_EXERCISE TEXT_
##########
Couples can receive an exemption to be married in the church, as long as they pledge to maintain their faith and raise their children as Catholics. But the powers that be can deny church tax dodgers a Catholic burial 'if the person who has left the church has not shown any sign of remorse before death.'

Though the bishops' text avoids the word 'excommunication,' the consequences of the all-or-nothing rule are essentially one and the same.

Unless they pay the religious tax, Catholics will now no longer be allowed receive sacraments, except before death, or work in the church and its schools or hospitals.

'Without a sign of repentance before death, a religious burial can be refused,' the decree states. Opting out of the tax would also bar people from acting as godparents to Catholic children.

It is understood German-born Pope Benedict XVI helped formulate the policy after his visit to Germany in the autumn of last year did little in the way of causing a mass return to the fold by people who had left.

The diocese that recorded the highest member loss in 2010, was Munich and Freising - the pope's former diocese - where 21,600 people alone left the church.

The Archbishop of Munich and Freising, Cardinal Reinhard Marx, begged forgiveness for 'everything those working for the church have done' as he presented a report that showed more-than 250 priests and religion teachers sexually or physically abused children in the diocese over the past decades.

'We want to learn from our bad mistakes and misconduct of the past,' Marx then vowed.

In its response to the abuse scandal, Germany's Bishops Conference has publicly and repeatedly showed remorse, changed the relevant guidelines for the clergy and offered up to euro5,000 compensation to victims of abuse by clergy or church officials while they were minors, but it gave no total number of victims.

Pope
© EPAGerman-born Pope Benedict XVI helped formulate the controversial policy.
##########
_RECORD EXCERPTS_

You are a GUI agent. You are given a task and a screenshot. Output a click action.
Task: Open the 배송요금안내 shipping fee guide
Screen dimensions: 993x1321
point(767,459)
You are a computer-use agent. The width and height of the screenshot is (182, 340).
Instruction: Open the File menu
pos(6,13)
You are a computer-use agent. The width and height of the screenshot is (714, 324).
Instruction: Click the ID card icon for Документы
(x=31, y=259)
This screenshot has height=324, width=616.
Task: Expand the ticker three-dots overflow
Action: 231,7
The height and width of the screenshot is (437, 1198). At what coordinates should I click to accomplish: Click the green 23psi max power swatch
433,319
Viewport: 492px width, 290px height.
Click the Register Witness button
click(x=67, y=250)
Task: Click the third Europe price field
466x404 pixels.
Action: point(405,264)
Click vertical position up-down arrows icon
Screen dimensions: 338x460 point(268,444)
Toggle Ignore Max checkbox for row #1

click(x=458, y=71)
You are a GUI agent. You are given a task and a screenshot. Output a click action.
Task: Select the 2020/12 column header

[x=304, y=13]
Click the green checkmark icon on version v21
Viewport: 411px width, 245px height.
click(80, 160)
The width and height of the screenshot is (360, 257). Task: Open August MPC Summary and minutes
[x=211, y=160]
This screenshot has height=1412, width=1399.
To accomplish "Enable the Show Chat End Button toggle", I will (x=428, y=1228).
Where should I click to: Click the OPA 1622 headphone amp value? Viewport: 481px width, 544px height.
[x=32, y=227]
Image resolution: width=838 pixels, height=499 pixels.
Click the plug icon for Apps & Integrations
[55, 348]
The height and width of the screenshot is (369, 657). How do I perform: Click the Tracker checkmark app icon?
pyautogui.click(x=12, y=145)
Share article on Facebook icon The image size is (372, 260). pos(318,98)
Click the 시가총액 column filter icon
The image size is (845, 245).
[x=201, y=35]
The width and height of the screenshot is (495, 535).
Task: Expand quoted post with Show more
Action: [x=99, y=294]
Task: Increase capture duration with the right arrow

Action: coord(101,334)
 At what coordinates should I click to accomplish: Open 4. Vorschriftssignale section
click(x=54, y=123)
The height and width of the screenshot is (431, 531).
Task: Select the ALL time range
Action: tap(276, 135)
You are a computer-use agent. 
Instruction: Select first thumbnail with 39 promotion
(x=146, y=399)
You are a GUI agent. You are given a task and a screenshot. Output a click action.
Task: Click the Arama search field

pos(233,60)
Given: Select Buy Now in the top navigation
##########
_TASKS TO PERFORM_
**1)** Answer these questions from the church tax text:
(a) How many people left the church in the diocese of Munich and Freising in 2010?
(b) How much compensation did Germany's Bishops Conference offer to victims of abuse?
(c) Opting out of the tax would bar people from acting in what role for Catholic children?
**2)** Rewrite the stretch of the church tax text from "Couples can receive" through "to Catholic children.", putting "clinics" in place of "hospitals".
**3)** Pick up the church tax text after its last sentence and continue it.

_RESULTS FOR EACH TASK_
**1)**
(a) 21,600
(b) Up to euro5,000
(c) As godparents

**2)**
Couples can receive an exemption to be married in the church, as long as they pledge to maintain their faith and raise their children as Catholics. But the powers that be can deny church tax dodgers a Catholic burial 'if the person who has left the church has not shown any sign of remorse before death.'

Though the bishops' text avoids the word 'excommunication,' the consequences of the all-or-nothing rule are essentially one and the same.

Unless they pay the religious tax, Catholics will now no longer be allowed receive sacraments, except before death, or work in the church and its schools or clinics.

'Without a sign of repentance before death, a religious burial can be refused,' the decree states. Opting out of the tax would also bar people from acting as godparents to Catholic children.

**3)**
Austria, which taxes church members in a way similar to those in Germany also saw a significant drop in the number of departures.

Figures published by the Austrian Bishop's Conference earlier this year said 87,000 Austrian Catholics left in 2010, a 64 percent increase over the 53,000 who formally had their names struck from church registries in 2009.

But Catholics are questioning whether the decree for worshippers to put their money where their faith is is the best way forward.

'This decree at this moment of time is really the wrong signal by the German bishops who know that the Catholic church is in a deep crisis,' said Christian Weisner from the grassroots Catholic campaign group We are Church.

The church did itself no favours among the population earlier this year when the Bishop of Trier Stephen Ackermann, the church official responsible for dealing with the sex abuse scandal, stated; 'There should not be a blanket ban from employing priests who have committed sexual crimes.'

'There are a number of motives,' Ackermann said. 'It made sense to differentiate among the different types of offenders. Otherwise we could slide into a dynamic that calls for all of them to be imprisoned.'

Newspapers and radio stations were inundated ´with calls from parents angry at his suggestion.

Hefty criticism also came from Friedhelm Hengsbach, a theologian who specialises in social ethics. He said: 'The church's structures are crusty, old and full of rust, moths and mildew.' Hengsbach said the church hierarchy tried to prevent reform.